Zrobiliśmy małą sondę. Okazuje się, że mieszkańcy Zamościa nie są miłośnikami słupów ogłoszeniowych, a tym bardziej wydawania pieniędzy na ich zakup. Dlaczego? - Patrzę na ten słup, ale żebym coś z takiego kiedyś zapamiętał to… nie powiem - zastanawia się 20-latek stojący na jednym z przystanków. - Nie mam zaufania do słupowej informacji i jej nie lubię - dodaje Jacek Szadkowski z Zamościa. - Jeśli coś mnie interesuje, zaglądam do Internetu.

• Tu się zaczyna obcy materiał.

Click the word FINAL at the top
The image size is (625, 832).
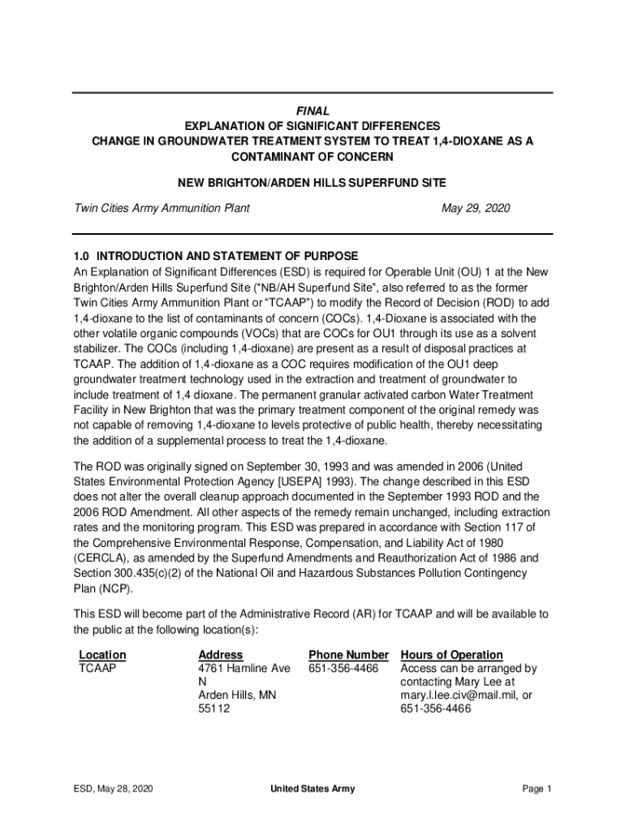click(x=312, y=110)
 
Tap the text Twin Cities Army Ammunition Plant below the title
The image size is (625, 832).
click(x=162, y=208)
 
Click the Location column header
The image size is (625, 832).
click(x=102, y=655)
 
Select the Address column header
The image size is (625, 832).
click(x=220, y=655)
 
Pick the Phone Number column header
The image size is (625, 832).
click(x=349, y=655)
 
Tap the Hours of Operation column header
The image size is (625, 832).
click(x=451, y=655)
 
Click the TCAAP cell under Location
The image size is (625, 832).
click(x=97, y=669)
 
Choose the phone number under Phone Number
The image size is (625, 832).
click(x=343, y=669)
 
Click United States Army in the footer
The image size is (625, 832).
click(x=312, y=789)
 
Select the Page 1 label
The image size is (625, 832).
click(x=537, y=789)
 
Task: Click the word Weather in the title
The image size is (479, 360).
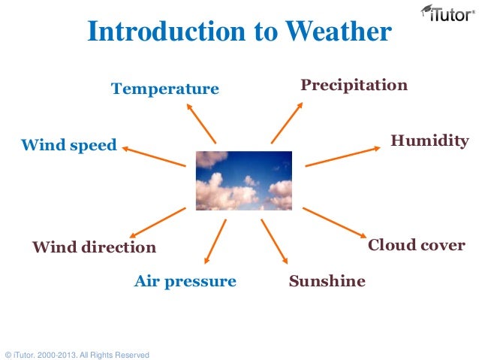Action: point(333,32)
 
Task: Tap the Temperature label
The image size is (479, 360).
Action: point(165,89)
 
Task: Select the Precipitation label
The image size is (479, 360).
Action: point(354,85)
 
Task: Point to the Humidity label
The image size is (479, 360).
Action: point(429,141)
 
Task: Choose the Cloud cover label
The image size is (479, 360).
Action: point(416,246)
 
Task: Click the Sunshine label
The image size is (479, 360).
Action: point(327,282)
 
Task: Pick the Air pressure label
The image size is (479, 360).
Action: point(185,282)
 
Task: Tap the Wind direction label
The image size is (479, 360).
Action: point(94,247)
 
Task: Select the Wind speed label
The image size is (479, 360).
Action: point(68,144)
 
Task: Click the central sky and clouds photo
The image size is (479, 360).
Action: point(243,180)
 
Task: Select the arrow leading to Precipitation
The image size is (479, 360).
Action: point(286,123)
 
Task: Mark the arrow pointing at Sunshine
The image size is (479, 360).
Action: point(274,241)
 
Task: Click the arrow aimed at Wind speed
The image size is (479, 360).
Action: point(154,156)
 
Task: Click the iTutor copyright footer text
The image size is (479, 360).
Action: point(77,354)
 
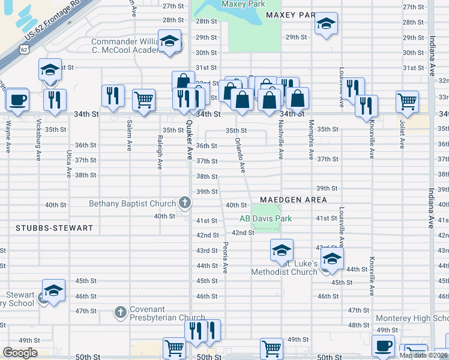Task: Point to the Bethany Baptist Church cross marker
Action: tap(185, 204)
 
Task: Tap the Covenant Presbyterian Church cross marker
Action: tap(120, 312)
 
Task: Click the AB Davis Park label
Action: tap(265, 218)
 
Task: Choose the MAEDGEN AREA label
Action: tap(294, 200)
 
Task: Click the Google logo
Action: tap(20, 353)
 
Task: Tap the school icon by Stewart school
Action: tap(53, 291)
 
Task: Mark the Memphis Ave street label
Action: tap(311, 142)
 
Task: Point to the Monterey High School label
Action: tap(412, 318)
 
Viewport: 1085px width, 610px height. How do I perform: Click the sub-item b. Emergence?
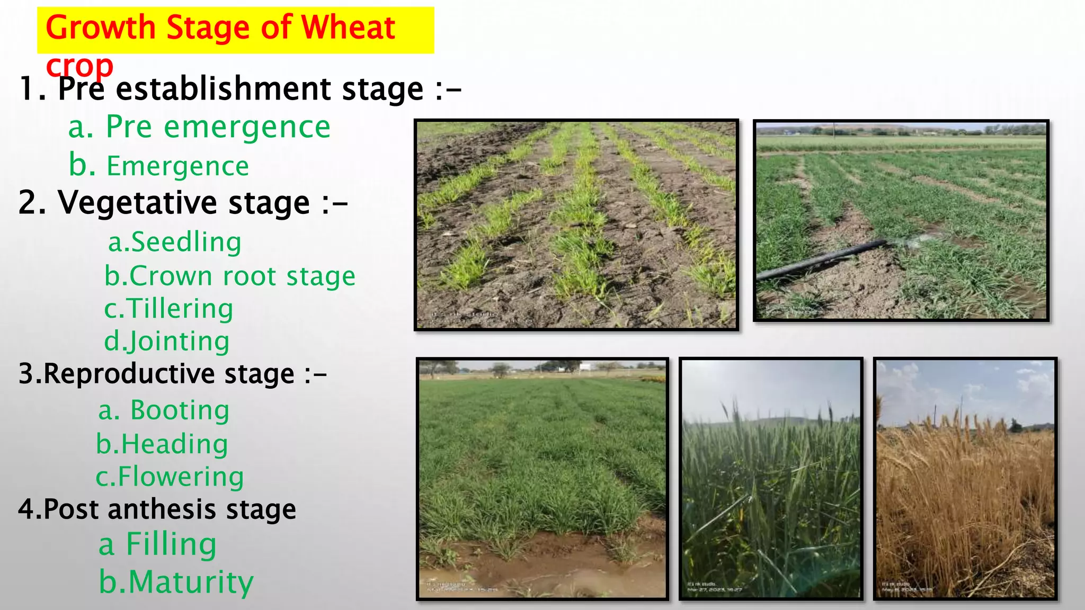(159, 166)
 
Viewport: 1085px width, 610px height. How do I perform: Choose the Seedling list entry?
(175, 243)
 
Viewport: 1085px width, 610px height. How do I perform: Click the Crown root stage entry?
(230, 276)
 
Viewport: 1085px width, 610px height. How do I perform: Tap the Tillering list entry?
(168, 309)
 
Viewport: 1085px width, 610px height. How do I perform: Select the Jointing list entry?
(167, 342)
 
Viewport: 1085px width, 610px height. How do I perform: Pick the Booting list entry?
(164, 410)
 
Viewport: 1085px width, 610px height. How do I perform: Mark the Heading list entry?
(162, 444)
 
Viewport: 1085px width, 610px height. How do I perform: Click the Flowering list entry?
(170, 477)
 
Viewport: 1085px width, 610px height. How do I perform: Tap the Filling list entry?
(158, 544)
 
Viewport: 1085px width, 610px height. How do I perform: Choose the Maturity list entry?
(176, 582)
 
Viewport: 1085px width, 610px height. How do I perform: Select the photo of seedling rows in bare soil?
(576, 225)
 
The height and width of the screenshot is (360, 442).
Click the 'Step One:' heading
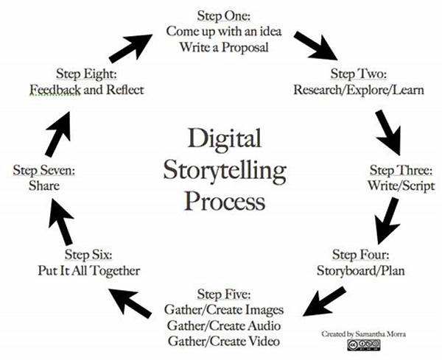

Także starsi mieszkańcy Zamościa uszczęśliwieni jakoś nie są. - Pieniądze wydane na te słupy lepiej byłoby przeznaczyć na remont dróg czy rozpadających się przystanków - przekonuje 83-letni Jan Kowarz. - W naszym mieście jak ludzie chcą się czegoś dowiedzieć, to pytają żonę, znajomych i sąsiadów. To informacja pewniejsza i sprawdzona.
Wykorzystanie słupów do zbiórki szkła nie jest trafionym pomysłem? - Tylko w sylwestra - uważa 45-letni miłośnik taniego wina. - Wtedy ludzie masowo noszą szkło, tłuką je i wyrzucają. I to tak, że nie ma co zbierać.